Cet engagement, co-signé par les pays partenaires du projet « Nouveau système de certification pour les jeunes sans qualification », consiste à:

1. intensifier les contenus et méthodes de formation professionnelle initiale ;
2. développer les liens, les passerelles entre formation professionnelle initiale, formation d’insertion et formation continue ;
3. développer de nouvelles méthodologies d’évaluation et de validation des compétences à acquérir en milieux formalisés et non formalisés afin d’aboutir à une certification officielle de compétences.

Notre projet répond à ce troisième objectif.

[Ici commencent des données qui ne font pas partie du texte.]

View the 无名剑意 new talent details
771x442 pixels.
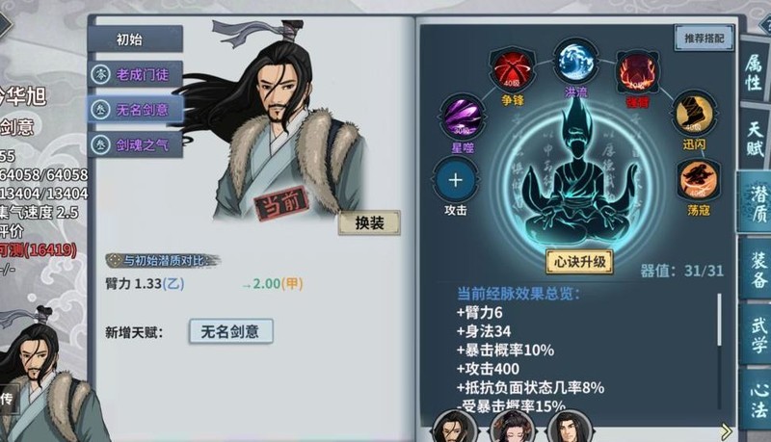click(230, 331)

1- Des compétences existantes mais non validées Ý

Le projet « Nouveau système de certification transparent pour les jeunes sans qualification » concerne les jeunes de 15 ans à 25 ans issus du système scolaire, sans qualification professionnelle et sans perspective d’insertion socioprofessionnelle à court terme.

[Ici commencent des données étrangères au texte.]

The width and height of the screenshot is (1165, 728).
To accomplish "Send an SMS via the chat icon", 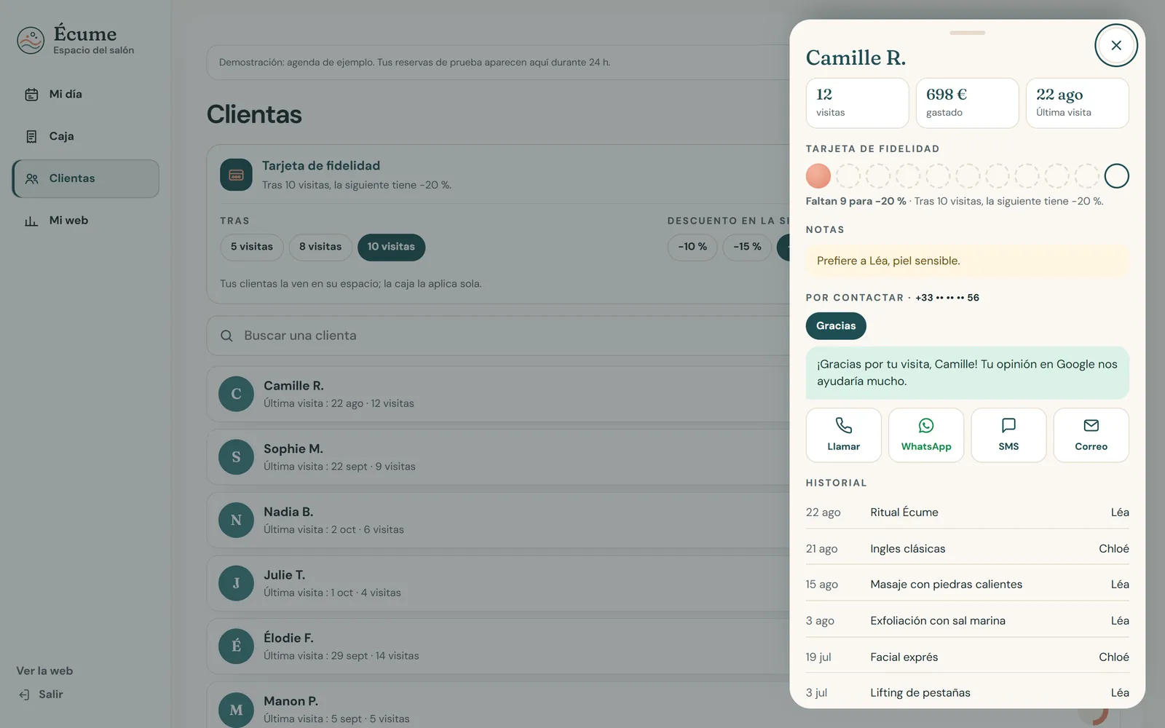I will [1008, 425].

En dehors des circuits officiels d’éducation et de formation professionnelle (les lycées et les centres de formation, …), ces jeunes acquièrent aussi des compétences au cours de leurs expériences d’apprentissages non formels. Bon nombre d’initiatives de stages, de mises au travail, de formations complémentaires destinées aux jeunes délivrent des certificats qui ne constituent pas des validations officielles. Ils ne disposent donc pas d’un « passeport pour l’emploi » qui leur donnerait une reconnaissance auprès des employeurs de leur pays et qui leur permettrait d’envisager une mobilité européenne.

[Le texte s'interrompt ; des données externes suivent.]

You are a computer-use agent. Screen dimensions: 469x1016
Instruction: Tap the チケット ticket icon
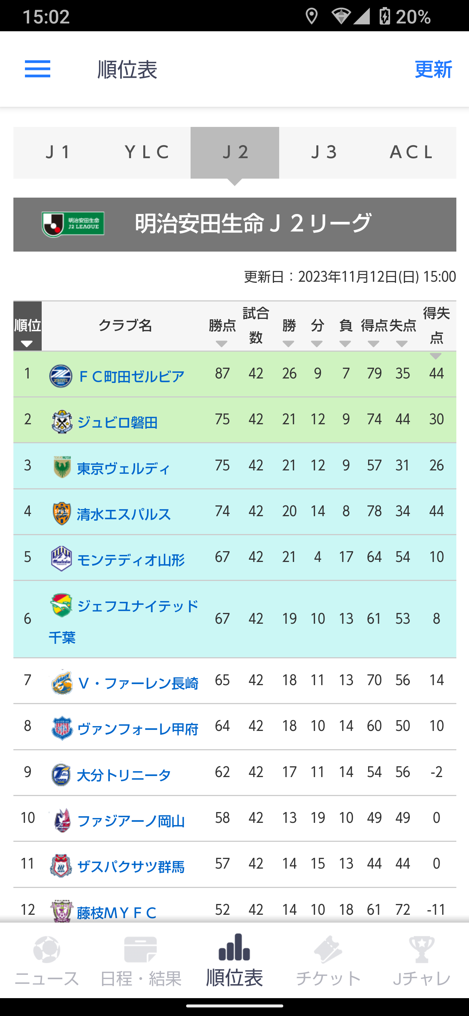pos(328,949)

De ce fait, les compétences acquises par ces jeunes ne sont pas suffisamment valorisées. Or, elles existent bien : les expériences de vie, les « petits boulots », les expériences personnelles ainsi que les études, même incomplètes, et/ou les stages effectués leur ont permis de développer des compétences de base en langue et en mathématique, une capacité de raisonnement logique, des compétences personnelles et sociales, et des compétences plus spécialisées relevant de certains domaines professionnels. Cette insuffisance de pratiques de reconnaissance des acquis a des effets fortement négatifs : les compétences des jeunes ne sont pas reconnues alors que cela contribuerait à développer leur estime d’eux-mêmes et leur sentiment d’efficacité personnelle. On se prive ainsi d’un moyen essentiel pour développer les motivations à l’apprentissage des jeunes. Cette situation n’est en outre pas valorisante pour les systèmes de formation et pour les formateurs.

2- Les limites de l’évaluation Ý

Le plus souvent, l’évaluation directe des capacités et des connaissances des participants à des stages de formation ne donne qu’une information partielle sur leurs capacités et leurs connaissances réelles. On n’oubliera donc pas le fait qu’une évaluation directe ne fournit qu’un état approximatif des savoir-faire et des capacités qu’un stagiaire a effectivement acquis durant sa formation.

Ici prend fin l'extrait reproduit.